The QuantGov Corpus

Within the QuantGov framework, a corpus refers to a set of documents and a driver that is able to serve those documents, along with a unique index value.

Basic Structure

A corpus represents a set of documents, and implements the corpus driver interface. The root directory for a corpus should contain a Python module named driver.py that defines the QuantGov corpus driver for that corpus. Additionally, a corpus can contain a file called metadata.csv that contains any additional information about individual documents that may be relevant. For example, the metadata.csv generated by the CFR corpus includes which agency and department authored each individual CFR part.

Starting a New Corpus

The fastest way to start a new corpus is to use the command quantgov start corpus NAME where NAME is the name for the corpus. This command will copy the skeleton corpus from https://github.com/quantgov/corpus. The skeleton corpus implements a RecursiveDirectoryCorpusDriver (see below), and expects a set of text files in a directory data/clean relative to the corpus base directory.

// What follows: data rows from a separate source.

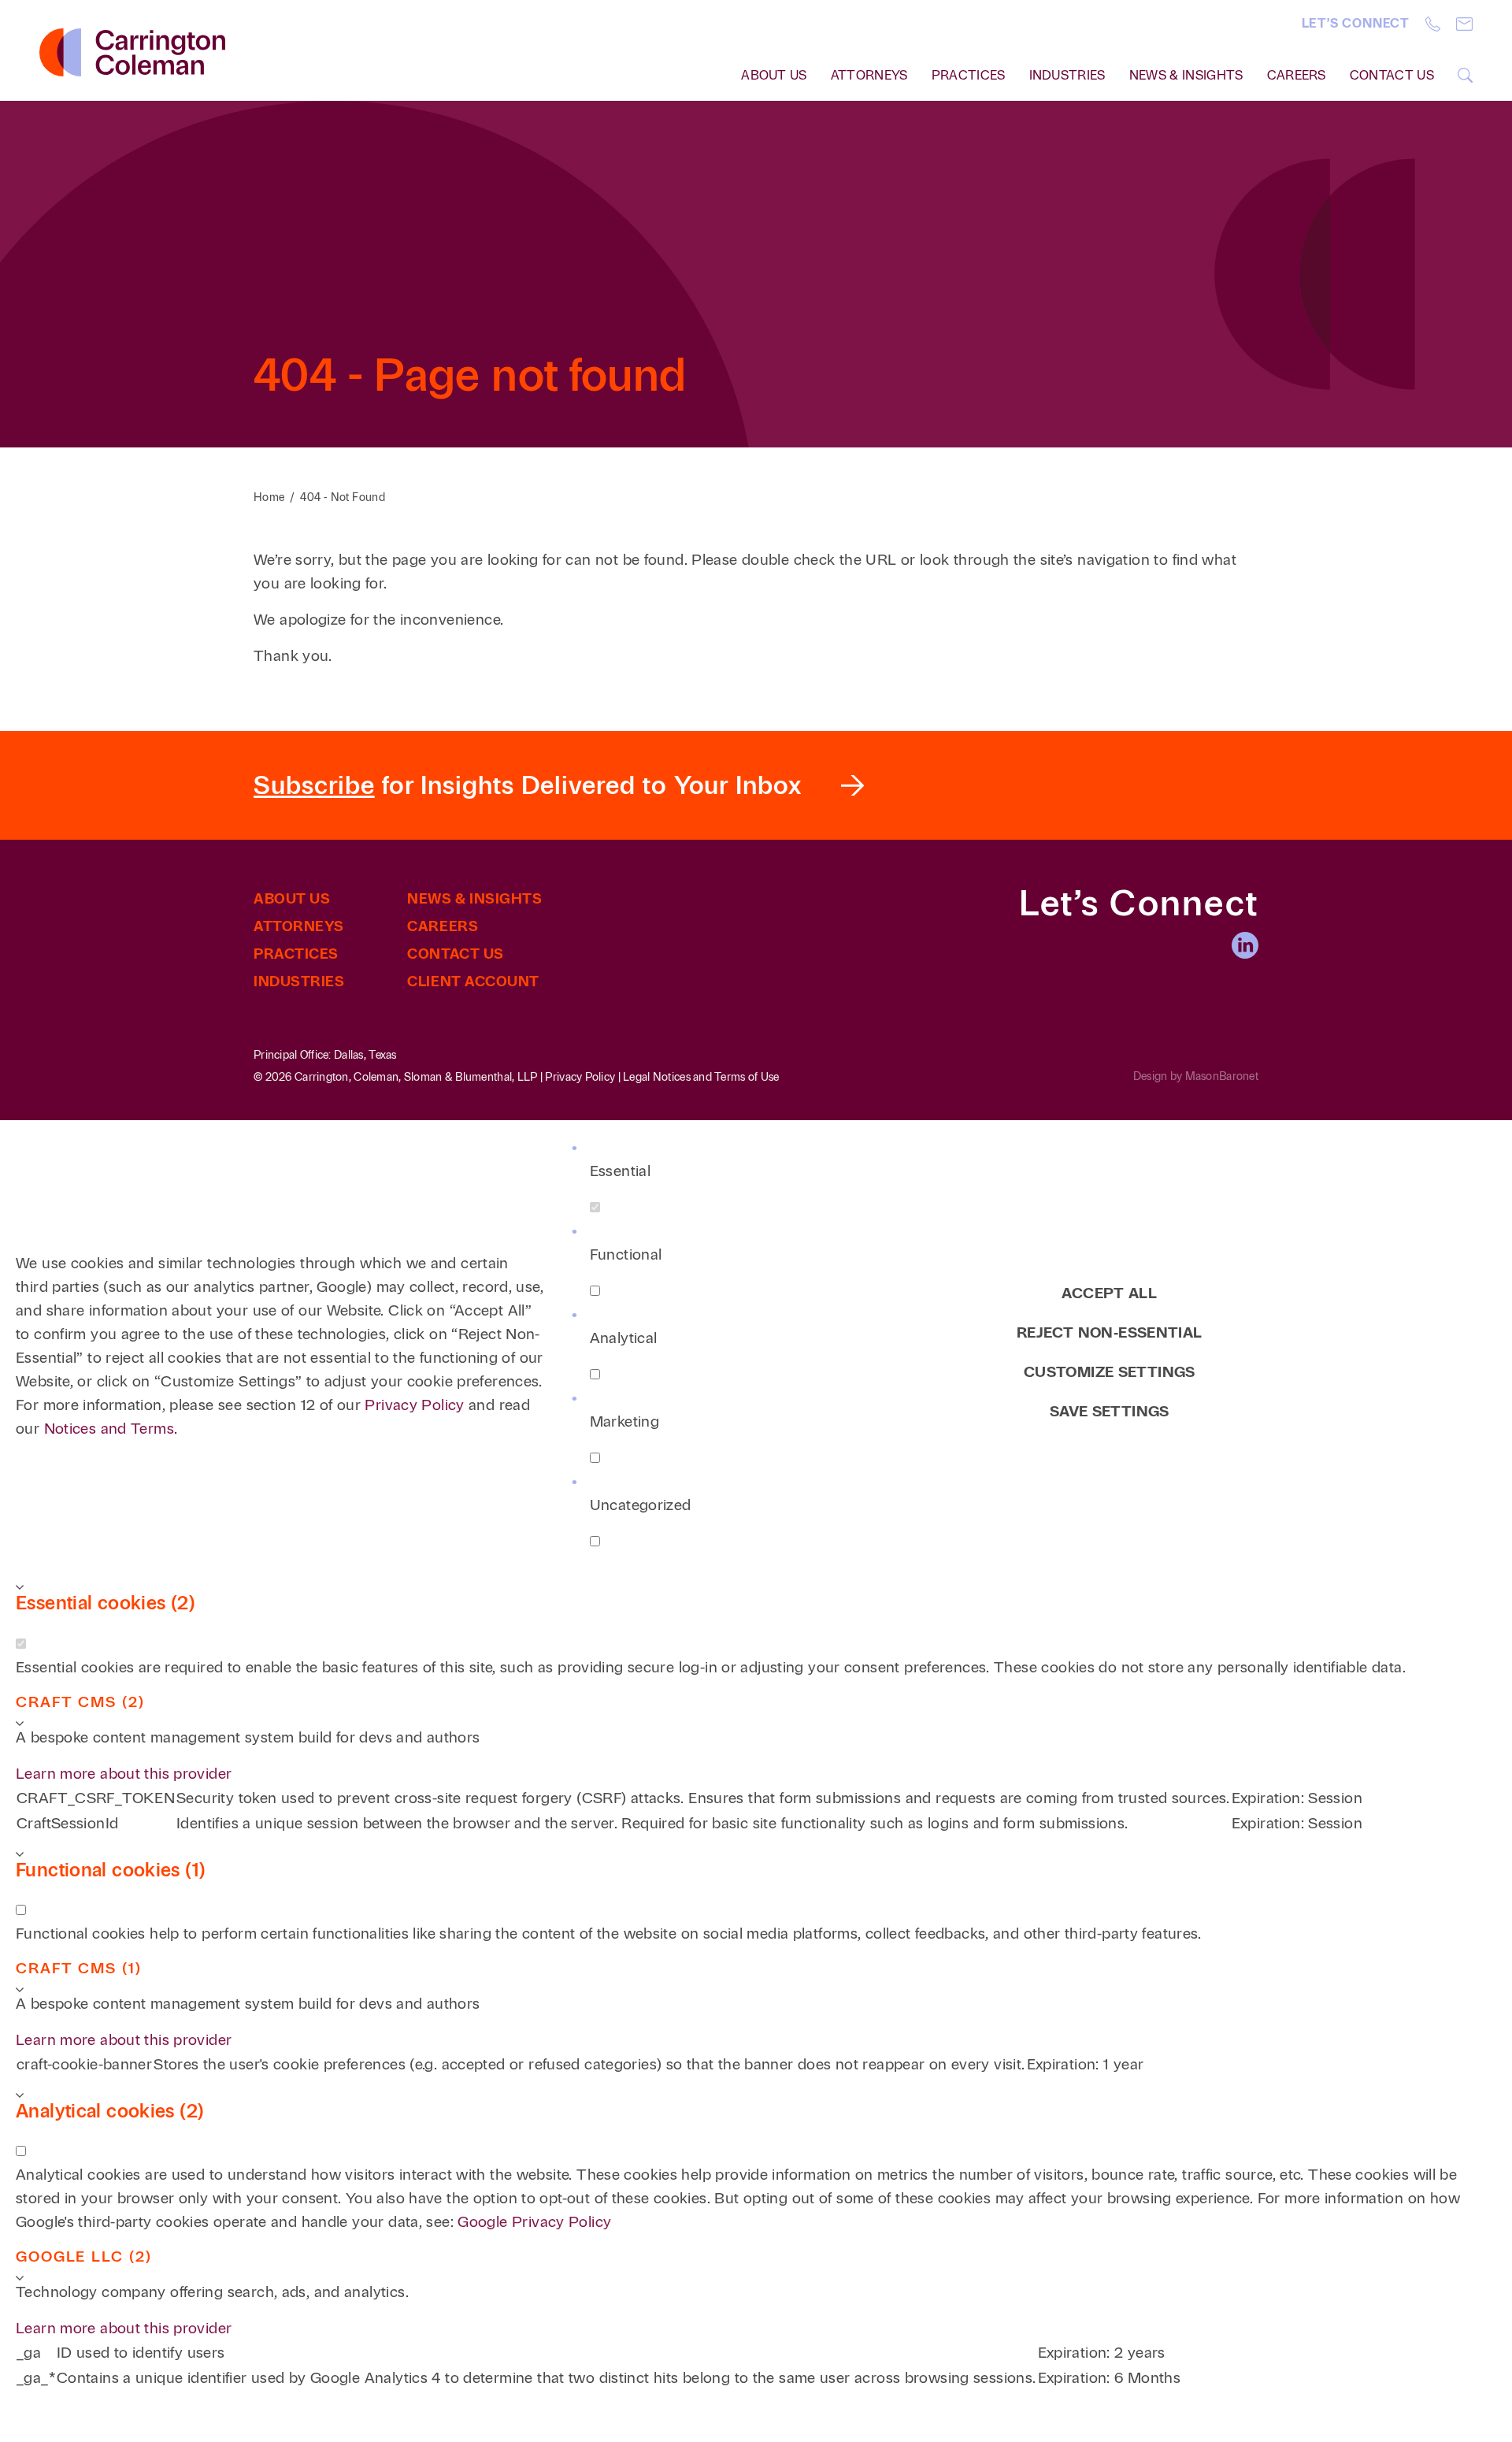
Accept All (1109, 1293)
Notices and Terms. (111, 1429)
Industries (1067, 75)
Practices (969, 75)
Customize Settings (1109, 1372)
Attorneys (869, 75)
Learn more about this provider (124, 1774)
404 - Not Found (342, 497)
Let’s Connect (1356, 23)
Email (1464, 24)
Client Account (473, 981)
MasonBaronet (1221, 1076)
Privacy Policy (580, 1077)
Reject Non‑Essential (1110, 1332)
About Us (292, 898)
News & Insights (1186, 75)
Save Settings (1109, 1411)
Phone (1432, 24)
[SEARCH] (1465, 75)
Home (269, 497)
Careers (1296, 75)
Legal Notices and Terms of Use (701, 1077)
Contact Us (1392, 75)
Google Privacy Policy (534, 2222)
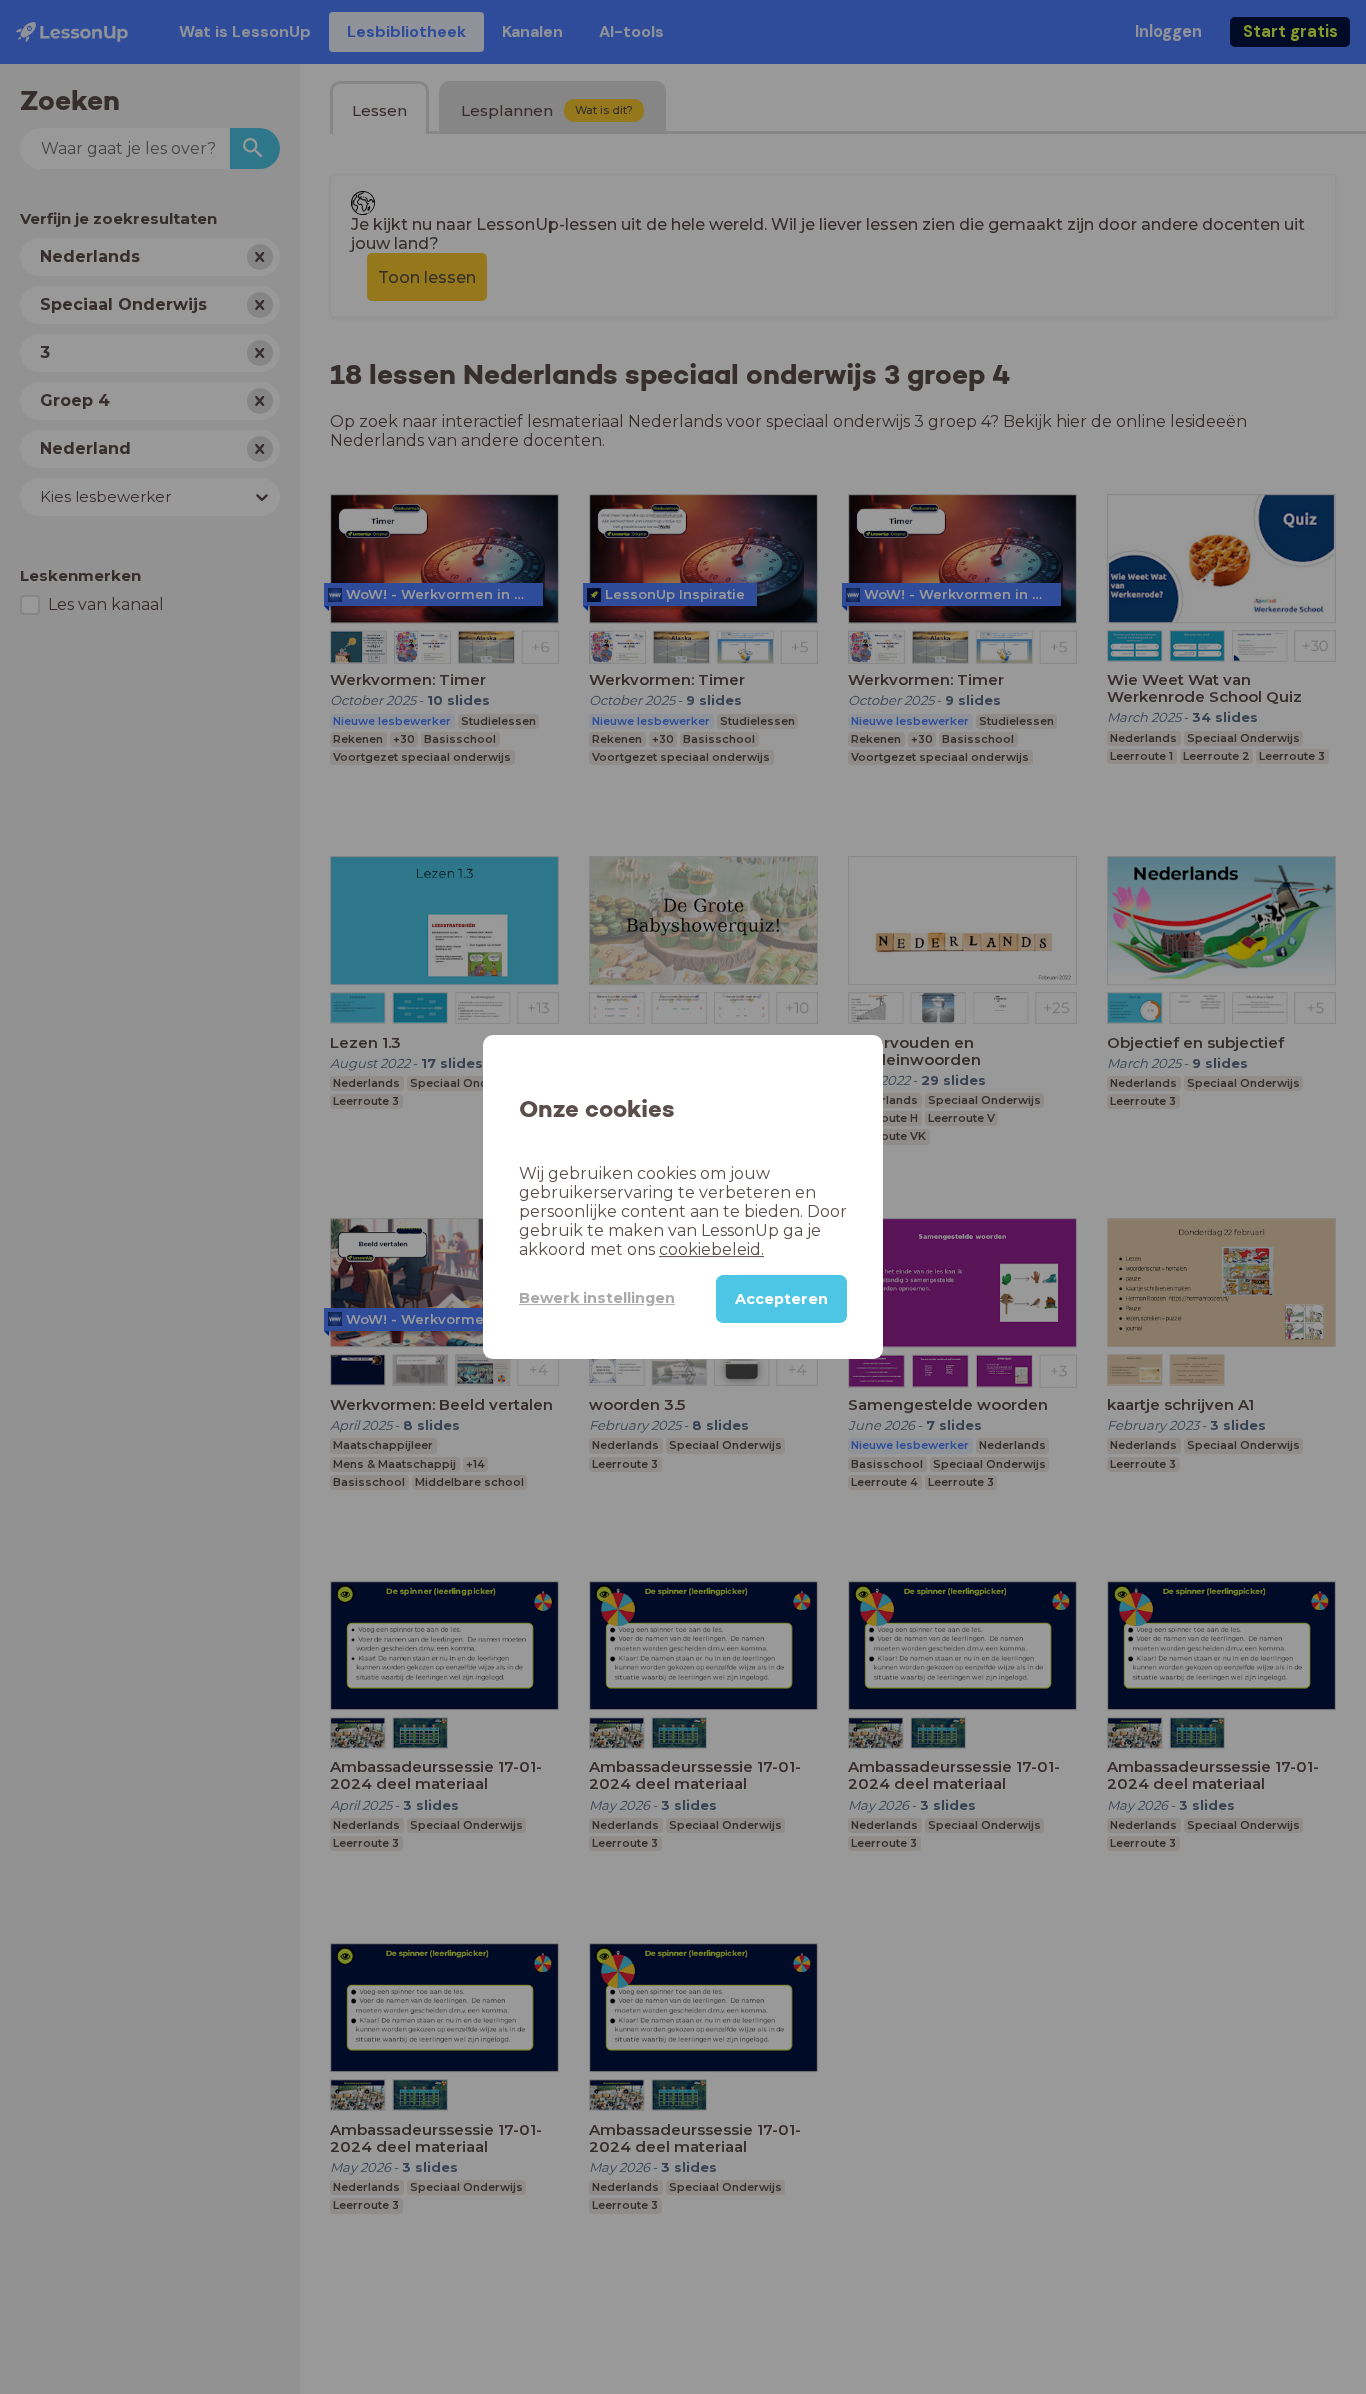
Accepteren (781, 1299)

The Corpus Driver Interface

Each corpus should contain a python module named driver.py. This driver serves two important functions. First it specifies how the corpus should be indexed. An index is one or more values that, taken together, uniquely identify each document in the corpus. An index can be as simple as an id number, or it can be more descriptive. For the CFR corpus, each document, representing a single subdivision called a part, is represented by three pieces of metadata: the year of the CFR edition in which the part was printed, the to which the part belongs, and the part number.

The driver.py file should define a variable called driver which holds the driver object. The class of the driver object should be a subclass of the quantgov.corpus.CorpusDriver class, which implements a standard interface for identifying document labels and for streaming those documents for analysis. The quantgov.corpus module has several built-in driver classes which will cover many cases:

RecursiveDirectoryCorpusDriver

The RecursiveDirectoryCorpusDriver serves files stored in a directory (also called a folder) on the local computer. The driver is called “recursive” because it will enter into subdirectories recursively to serve all files found. The index labels, which are specified in the object constructor, should match how many levels of directories deep the corpus files are stored.

For example, as discussed above, the CFR corpus has three index levels: year, title, and part. To use the RecursiveDirectoryCorpusDriver, we would organize our files so that there was one directory for each year. Within each year directory, we would have one folder for each title that appears in each year. Then, within the title directories, we would have a text file holding each part. This means that for the 1997 edition of Title 26 Part 1, we would have a file in data/clean/1997/26/1.txt. The corpus driver for this circumstance would be as simple as:

import quantgov as qg

from pathlib import Path

BASE_DIR = Path(__file__).resolve().parent

driver = qg.corpus.RecursiveDirectoryCorpusDriver(
    directory=BASE_DIR.joinpath('data', 'clean'),
    index_labels=('year', 'title', 'part')
)

NamePatternCorpusDriver

The NamePatternCorpusDriver uses a regular expressions to specify the name pattern of files in a given folder. All files are expected to be in the specified folder, and the file names are expected to contain all the elements of the index.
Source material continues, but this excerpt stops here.